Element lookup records
■ ■ ■ ■ ■

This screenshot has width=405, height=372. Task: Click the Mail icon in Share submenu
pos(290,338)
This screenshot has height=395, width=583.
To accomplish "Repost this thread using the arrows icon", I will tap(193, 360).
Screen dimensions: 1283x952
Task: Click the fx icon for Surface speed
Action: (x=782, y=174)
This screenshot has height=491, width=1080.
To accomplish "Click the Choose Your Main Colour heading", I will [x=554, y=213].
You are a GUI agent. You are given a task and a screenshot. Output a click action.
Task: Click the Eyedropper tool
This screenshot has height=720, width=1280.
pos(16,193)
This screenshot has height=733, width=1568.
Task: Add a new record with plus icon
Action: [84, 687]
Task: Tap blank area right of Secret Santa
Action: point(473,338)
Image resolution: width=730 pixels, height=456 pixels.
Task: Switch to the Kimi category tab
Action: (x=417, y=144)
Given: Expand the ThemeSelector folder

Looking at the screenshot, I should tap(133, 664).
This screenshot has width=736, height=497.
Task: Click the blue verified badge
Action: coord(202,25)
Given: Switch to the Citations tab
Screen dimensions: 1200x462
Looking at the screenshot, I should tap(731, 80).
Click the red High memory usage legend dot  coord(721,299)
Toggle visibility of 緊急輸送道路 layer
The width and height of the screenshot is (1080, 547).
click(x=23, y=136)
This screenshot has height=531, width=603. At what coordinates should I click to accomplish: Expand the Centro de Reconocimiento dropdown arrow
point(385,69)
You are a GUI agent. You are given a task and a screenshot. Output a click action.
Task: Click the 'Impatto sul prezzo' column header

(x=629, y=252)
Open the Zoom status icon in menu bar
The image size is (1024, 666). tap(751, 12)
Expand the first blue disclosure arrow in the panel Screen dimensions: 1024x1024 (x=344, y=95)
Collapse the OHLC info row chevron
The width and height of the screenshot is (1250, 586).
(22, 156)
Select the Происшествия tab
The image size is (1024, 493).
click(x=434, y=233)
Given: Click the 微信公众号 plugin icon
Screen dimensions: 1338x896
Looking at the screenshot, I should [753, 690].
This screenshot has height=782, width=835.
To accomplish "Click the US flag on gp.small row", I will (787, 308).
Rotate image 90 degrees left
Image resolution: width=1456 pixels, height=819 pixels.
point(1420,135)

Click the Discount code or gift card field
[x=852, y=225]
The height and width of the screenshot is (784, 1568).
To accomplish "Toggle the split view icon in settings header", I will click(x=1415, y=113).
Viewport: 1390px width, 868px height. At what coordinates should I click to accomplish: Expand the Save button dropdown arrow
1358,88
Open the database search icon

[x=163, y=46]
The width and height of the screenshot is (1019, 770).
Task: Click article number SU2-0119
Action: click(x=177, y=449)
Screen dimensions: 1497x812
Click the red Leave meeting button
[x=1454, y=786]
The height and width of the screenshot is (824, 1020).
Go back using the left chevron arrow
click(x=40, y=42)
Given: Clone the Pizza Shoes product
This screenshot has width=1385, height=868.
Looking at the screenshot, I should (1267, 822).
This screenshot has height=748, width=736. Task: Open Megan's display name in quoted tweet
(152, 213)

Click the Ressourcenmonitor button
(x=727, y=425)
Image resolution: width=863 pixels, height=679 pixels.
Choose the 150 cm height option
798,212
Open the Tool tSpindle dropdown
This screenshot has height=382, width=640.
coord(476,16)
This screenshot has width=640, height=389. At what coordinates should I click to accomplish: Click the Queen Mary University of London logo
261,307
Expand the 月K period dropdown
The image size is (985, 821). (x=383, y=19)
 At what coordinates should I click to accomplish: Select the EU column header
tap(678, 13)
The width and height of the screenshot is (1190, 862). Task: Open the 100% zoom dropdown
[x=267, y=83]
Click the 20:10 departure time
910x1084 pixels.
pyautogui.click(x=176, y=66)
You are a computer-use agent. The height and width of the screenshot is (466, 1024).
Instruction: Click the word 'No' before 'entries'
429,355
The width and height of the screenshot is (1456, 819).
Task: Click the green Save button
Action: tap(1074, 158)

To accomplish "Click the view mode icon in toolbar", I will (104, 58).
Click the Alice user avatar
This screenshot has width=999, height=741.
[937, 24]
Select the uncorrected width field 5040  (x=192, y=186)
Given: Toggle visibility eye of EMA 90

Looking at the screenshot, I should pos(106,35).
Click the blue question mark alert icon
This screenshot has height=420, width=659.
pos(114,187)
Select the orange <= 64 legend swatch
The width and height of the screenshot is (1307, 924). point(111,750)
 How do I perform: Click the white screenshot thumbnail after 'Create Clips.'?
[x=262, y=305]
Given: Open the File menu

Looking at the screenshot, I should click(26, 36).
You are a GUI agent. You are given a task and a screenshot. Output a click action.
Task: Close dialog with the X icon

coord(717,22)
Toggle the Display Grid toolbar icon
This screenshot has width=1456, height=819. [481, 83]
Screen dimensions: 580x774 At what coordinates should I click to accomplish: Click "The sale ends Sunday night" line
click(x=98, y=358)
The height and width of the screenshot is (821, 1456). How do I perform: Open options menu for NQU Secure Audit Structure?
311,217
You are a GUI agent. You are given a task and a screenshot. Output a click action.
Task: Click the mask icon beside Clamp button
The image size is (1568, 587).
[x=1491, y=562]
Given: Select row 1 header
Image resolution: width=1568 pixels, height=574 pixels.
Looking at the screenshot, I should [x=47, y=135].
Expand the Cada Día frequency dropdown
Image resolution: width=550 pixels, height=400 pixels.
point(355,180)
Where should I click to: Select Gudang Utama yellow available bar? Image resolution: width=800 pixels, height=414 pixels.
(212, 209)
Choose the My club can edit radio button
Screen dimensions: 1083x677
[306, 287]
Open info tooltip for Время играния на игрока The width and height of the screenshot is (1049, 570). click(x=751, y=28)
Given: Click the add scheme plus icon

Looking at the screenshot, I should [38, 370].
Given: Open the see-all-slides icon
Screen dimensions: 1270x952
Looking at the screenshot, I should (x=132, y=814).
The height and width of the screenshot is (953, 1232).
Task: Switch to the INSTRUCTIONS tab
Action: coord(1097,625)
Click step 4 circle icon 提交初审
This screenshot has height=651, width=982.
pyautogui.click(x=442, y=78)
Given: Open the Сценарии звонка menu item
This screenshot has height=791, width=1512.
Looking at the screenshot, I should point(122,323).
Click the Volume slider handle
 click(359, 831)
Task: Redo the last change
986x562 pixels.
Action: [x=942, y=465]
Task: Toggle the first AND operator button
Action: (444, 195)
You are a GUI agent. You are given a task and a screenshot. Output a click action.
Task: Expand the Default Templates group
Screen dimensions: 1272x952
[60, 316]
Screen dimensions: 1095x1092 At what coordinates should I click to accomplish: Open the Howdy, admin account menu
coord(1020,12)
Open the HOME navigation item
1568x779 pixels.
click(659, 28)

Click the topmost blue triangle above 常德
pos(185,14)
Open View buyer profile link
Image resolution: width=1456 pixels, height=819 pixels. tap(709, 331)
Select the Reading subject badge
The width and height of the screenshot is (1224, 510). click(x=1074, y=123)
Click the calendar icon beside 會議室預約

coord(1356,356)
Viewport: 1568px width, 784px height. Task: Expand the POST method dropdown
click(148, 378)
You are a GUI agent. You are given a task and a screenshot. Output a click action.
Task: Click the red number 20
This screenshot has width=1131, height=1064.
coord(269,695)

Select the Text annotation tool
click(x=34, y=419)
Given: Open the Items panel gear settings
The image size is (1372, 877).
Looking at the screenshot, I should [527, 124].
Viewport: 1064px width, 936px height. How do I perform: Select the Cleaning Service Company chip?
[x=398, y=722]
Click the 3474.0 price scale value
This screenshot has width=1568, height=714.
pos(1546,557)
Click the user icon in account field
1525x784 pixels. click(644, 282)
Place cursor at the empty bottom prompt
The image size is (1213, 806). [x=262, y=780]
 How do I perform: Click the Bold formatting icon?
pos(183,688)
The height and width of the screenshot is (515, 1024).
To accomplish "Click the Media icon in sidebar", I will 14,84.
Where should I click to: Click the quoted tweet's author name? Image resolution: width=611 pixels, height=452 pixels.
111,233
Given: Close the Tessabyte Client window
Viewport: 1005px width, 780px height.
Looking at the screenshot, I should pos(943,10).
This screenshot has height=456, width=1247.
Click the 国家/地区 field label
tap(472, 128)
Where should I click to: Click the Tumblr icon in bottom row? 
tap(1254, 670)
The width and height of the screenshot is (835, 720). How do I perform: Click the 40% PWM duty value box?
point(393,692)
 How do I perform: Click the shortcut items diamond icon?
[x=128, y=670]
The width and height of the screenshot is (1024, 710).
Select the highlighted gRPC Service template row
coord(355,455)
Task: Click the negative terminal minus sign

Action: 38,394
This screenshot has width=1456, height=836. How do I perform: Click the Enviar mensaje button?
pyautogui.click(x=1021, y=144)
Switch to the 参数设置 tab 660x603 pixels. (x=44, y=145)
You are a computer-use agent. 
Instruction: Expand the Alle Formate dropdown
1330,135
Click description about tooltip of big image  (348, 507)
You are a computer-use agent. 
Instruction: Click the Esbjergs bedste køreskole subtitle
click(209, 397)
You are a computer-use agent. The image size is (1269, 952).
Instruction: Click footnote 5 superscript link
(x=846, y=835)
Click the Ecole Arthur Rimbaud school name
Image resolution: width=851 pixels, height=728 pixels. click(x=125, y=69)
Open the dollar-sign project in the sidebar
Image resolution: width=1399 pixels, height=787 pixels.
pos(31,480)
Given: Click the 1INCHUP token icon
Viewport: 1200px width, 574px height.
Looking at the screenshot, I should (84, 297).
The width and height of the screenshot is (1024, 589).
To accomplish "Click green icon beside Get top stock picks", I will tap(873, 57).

■ ■ ■ ■ ■

TO DO: Collect every line of the entries above that contains the string "using", matching case exactly.

SOLUTION TO THIS TASK:
To accomplish "Repost this thread using the arrows icon", I will tap(193, 360).
Go back using the left chevron arrow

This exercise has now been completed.